These are the notes for the skype conference call held on Wednesday February 20 2013, on the progress and activities of the Social Network Benchmark task force (11:30-12:45).
- Larri, Norbert (UPC); Orri (OGL); Peter, Duc, Renzo (VUA) ; Alex Averbuch (NEO)
Peter asks Norbert to explain the results of the analysis of the SIB-generated synthetic graph that UPC has loaded in DEX. Norbert informs that the graph has 244M vertices and 1.1B edges, and remarks the following issues identified in the analysis of the User-Knows relationship: the average clustering coefficient 0.08 is too low, it should be at least larger than 0.3; the diameter 5 is short, it should be up to 9 or 11; the hop-plot grows too fast between 3 and 4; and the average path length 3.84 is too close to the diameter. Norbert also explains that there is not an edge degree distribution that clearly shows a power-law distribution (almost linear in a log-log diagram), and that several of the time evolution series at their end (the last two or three months) finishes with a strange behavior that does not follow the expected distribution. He points out that this is perhaps the S3G2 generator, which is trying to adjust the time distributions at the end of the process.

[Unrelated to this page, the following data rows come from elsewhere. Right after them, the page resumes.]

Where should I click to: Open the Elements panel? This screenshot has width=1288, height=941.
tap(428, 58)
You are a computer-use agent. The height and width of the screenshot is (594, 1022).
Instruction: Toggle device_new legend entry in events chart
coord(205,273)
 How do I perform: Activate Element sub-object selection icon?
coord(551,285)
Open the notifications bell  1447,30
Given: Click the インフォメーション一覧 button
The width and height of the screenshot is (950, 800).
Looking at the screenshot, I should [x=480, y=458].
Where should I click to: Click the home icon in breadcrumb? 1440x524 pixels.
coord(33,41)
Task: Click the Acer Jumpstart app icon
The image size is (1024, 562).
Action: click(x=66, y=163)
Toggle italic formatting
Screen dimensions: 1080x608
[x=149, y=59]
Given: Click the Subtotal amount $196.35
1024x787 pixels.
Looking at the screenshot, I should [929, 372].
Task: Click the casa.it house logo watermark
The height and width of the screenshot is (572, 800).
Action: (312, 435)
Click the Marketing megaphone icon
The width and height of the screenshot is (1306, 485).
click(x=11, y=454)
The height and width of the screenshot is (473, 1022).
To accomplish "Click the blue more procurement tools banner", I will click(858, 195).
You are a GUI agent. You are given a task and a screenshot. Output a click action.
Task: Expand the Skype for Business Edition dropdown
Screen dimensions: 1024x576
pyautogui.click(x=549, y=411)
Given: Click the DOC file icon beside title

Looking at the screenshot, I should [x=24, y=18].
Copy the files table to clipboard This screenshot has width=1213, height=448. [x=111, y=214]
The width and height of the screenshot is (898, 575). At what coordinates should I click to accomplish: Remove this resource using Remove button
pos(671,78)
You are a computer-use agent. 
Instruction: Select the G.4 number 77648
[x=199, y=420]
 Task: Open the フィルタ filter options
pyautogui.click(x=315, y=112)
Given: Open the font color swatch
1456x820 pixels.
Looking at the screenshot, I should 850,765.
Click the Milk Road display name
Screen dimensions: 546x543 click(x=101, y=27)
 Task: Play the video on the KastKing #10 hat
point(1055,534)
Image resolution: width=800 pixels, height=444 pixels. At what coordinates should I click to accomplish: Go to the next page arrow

Peter remarks that the average clustering coefficient is perhaps the most worrying, and he also would like to know which and how do we expect to be the power law distributions. Duc explains that perhaps it is possible to adjust some of the distributions by changing the settings of the generator, but there are strong interactions between these parameters (up to 11 for User-Knows) and in several cases it is not possible to fix a power law distribution. He also points out that in the case of the User-Knows degree distribution, perhaps this is due to the size of the graph (number of users), and Larri asks then if the generator is generating real scale-free distributions. About the size of the graph, Norbert says that with the current schema and settings, a graph with 100K users and two years of activity generates more than 1.1B edges. From the experiments that UPC has made it seems that there exists a direct relationship between the number of users and the time period with the final size. Then, doubling users will double the graph, and this means that even an simple SN graph a few several millions of users most probably will have hundreds of billions of edges with several TB of data.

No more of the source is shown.